Guidelines for effective Partnerships
For partnered lab assignments, you should follow these guidelines:
-
The expectation is that you and your partner are working together side by side in the lab for most, if not all, of the time you work on partnered lab assignments.
-
You and your partner should work together on all aspects of the project that are partnered. In this lab, this includes the initial top-down design, including function prototyping and writing a main function that calls your function stubs appropriately.
-
If you are pair programming, where one of you types and one of you watches and assists, then you should swap roles periodically, taking turns doing each part.
-
There may be short periods of time where you each go off and implement some small part independently. However, you should frequently come back together, talk through your changes, grab each other’s code, and test your code together.
-
You should not delete or significantly alter code written by your partner when he or she is not present. If there is a problem in the top-down design code, then meet together to resolve it.
-
If there is any issue with the partnership, contact a professor.
Taking time to design a plan for your solution together and doing incremental design and testing that design together may seem inefficient, but in the long run it will save you time.

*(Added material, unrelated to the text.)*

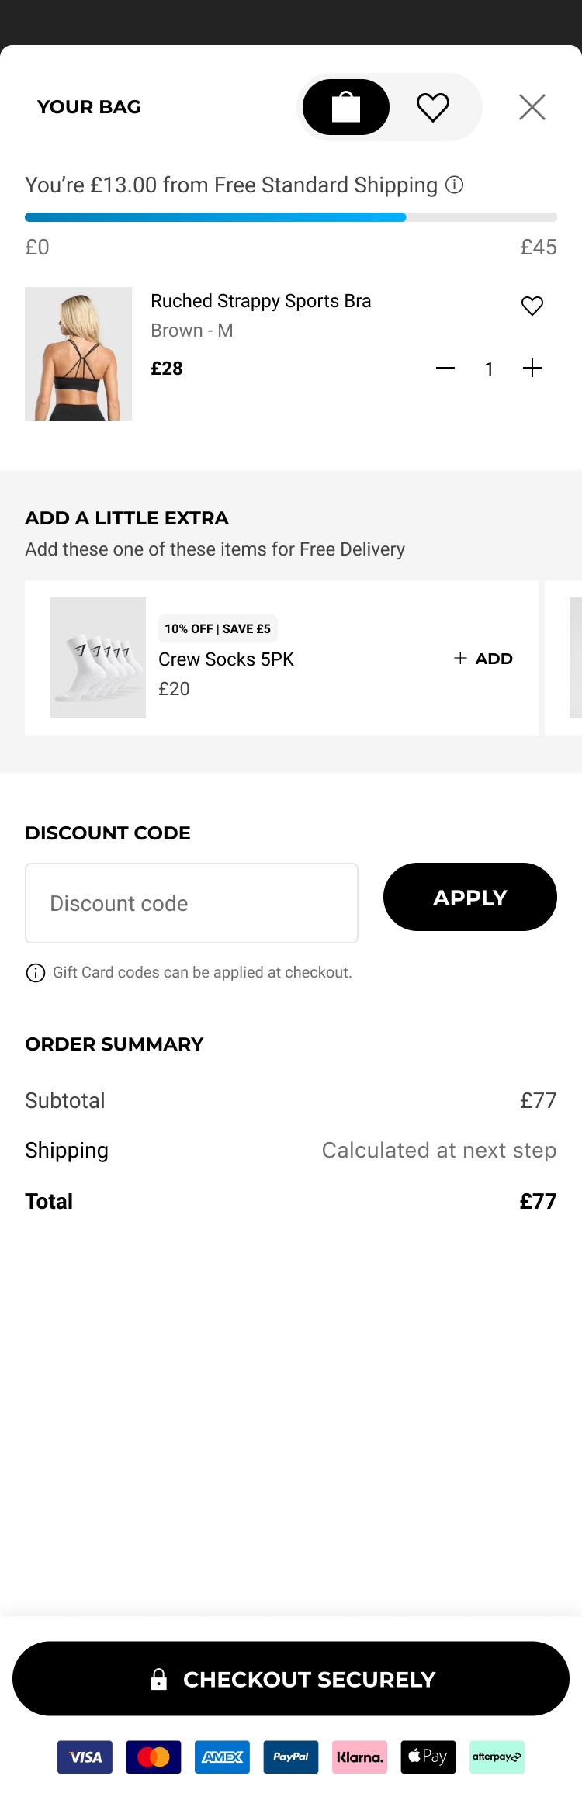582x1800 pixels.
Task: Open free shipping info icon
Action: pos(455,185)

By working together it is less likely that you have design or logic errors in your solution, and you will more easily be able to track down and correct bugs.
Partnerships where partners work mostly independently rarely work out well and rarely result in complete, correct and robust solutions. Partnerships where partners work side-by-side for all or most of the time tend to work out very well. You and your partner are both equally responsible for initiating scheduling times when you can meet to work together, and for making time available in your schedule for working together.